** Selected extract **

==========

Stray - the world tour.

I am travelling around the world. For over seven years now I've been sending out intermittent group mailers to a growing list of friends and fellow travellers, this is that. In blog form.

Saturday, March 03, 2007

A Rumble Of Wet Indifference. (3/3)

Don't eat mutton pies. That's all I'm going to say
about the town of Palmerston.

Second to last town, and I use the term loosely,
before Alexandra where my father lives, could be
accurately and affectionately referred to as butt-fuck
nowhere. For that matter Alexandra could also be
described the same way, and Alexandra is considerably
larger than this place. But I'm in no rush and the sun
is still shining (through the massive plume of smoke
from a farmer's burnoff which, owing to the presence
of more than one helicopter, I would guess was now
seriously out of control) so I was happy to wait. But
before long an old guy with two kids in the back pulls
over and picks me up.
I'd actually had to turn down two rides before that,
which I don't often do, from 4x4s full of giggling
teenagers who where only going ten kays to the next
town.
Half an hour into the ride the guy gets round to
asking me what I'm up to in Alexandra and I say I'm
there to visit my father. He asks who my father is;
Alan. Oh yeah, Alan who? Gotlieb. Alan Gotlieb? Are
you Daniel?
Turns out this was the owner of the farm on which my
father lives, and his only neighbor for twenty
kilometers. That spun him out. He thought that was
great.
I got the full local history on the way, which is
always interesting, and was dropped at the door.

So I hang out with my father for a couple of days in
his little stone cottage in the middle of a deer farm,
watch Groundhog Day again (love that film), have a few
shots with the air rifle.

Three things about myself that disturb me. (Please
don't think less of me for any of this):

1. I am somewhat criminally minded. Often my first
inclination when faced with a large exploitable system
is how to exploit it. Not pathologically, but if
there's some way I can get something for free and no
one else is any the worse off, then, well... yeah.
(One word for those who know me well: InterRail.)
I'll say no more.

==========

** Data records **
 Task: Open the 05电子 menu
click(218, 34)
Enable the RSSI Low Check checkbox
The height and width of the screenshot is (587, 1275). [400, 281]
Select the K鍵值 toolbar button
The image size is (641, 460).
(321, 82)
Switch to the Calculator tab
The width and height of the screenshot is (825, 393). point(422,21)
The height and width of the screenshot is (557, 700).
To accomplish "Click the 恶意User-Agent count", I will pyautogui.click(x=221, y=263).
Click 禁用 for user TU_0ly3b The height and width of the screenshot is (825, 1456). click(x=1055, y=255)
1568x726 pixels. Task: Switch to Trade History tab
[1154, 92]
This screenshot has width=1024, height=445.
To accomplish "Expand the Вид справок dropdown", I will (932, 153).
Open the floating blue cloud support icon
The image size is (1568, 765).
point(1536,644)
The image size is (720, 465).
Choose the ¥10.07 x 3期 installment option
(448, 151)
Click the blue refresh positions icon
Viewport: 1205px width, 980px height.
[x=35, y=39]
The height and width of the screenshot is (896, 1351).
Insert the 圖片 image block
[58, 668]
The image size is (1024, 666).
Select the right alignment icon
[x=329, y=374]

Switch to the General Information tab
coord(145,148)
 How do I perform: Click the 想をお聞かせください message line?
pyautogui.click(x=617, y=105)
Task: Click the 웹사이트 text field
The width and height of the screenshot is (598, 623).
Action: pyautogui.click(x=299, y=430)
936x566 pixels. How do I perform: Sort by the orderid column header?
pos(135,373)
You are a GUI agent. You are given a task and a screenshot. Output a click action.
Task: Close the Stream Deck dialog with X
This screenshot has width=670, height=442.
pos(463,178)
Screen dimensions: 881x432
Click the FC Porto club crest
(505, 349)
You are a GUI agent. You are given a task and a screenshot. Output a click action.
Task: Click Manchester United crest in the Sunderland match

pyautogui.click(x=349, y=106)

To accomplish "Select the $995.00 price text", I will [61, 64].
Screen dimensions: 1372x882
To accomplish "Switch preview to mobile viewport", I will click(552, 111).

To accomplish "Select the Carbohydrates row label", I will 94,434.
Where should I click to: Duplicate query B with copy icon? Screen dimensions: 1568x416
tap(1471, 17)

==========

** Tasks to carry out **
A) Could you return, word for word, the part of the travel blog post that begins at the words "1. I am somewhat" and stops after "then, well... yeah."?
B) Can you resume the travel blog post after its last sentence?
The records have nothing to do with the travel blog post.

** Written responses **
A)
1. I am somewhat criminally minded. Often my first
inclination when faced with a large exploitable system
is how to exploit it. Not pathologically, but if
there's some way I can get something for free and no
one else is any the worse off, then, well... yeah.

B)
2. I'm a surprisingly good liar, considering I never
practice. My last year in NZ I made an insurance claim
which may not have been 100% legit (my printer broke,
and was insured, just not for what broke it), and they
sent round an investigator. I had to spend forty-five
minutes with this woman, whose job it is to detect
untruth, sitting down with her, telling her nothing
but pure unadulterated lies.
It was possibly the most nerve racking experience of
my life. Because if I twitch, if I say one word out of
place, if my eyes don't at all times, for forty-five
minutes! express nothing but sweet innocence, this
woman is going to nail me to a wall.
It felt just like an experience I had years before at
an Australian surf beach called Yallingup; I went body
surfing in a two meter swell. But no one who objects
to the sound of bones splintering actually body surfs
in those conditions, so I just bobbed around a bit. If
you haven't been out in two meter waves (six to seven
feet) it's pretty huge. Especially when your head is
at sea level. (Uuuuuuuuppppp up up up up .......
Dooooooowwwn down down down .......
UUUUuuuuuppppppp)
Then a three meter set came in. If I'd gone over the
lip of one of those things I would've been killed.
Literally killed. So I just tread water and watch them
come, trying not to get pulled back into the drop. But
I was paying so much attention to that I failed to
notice I'd been swept a hundred meters away from
shore.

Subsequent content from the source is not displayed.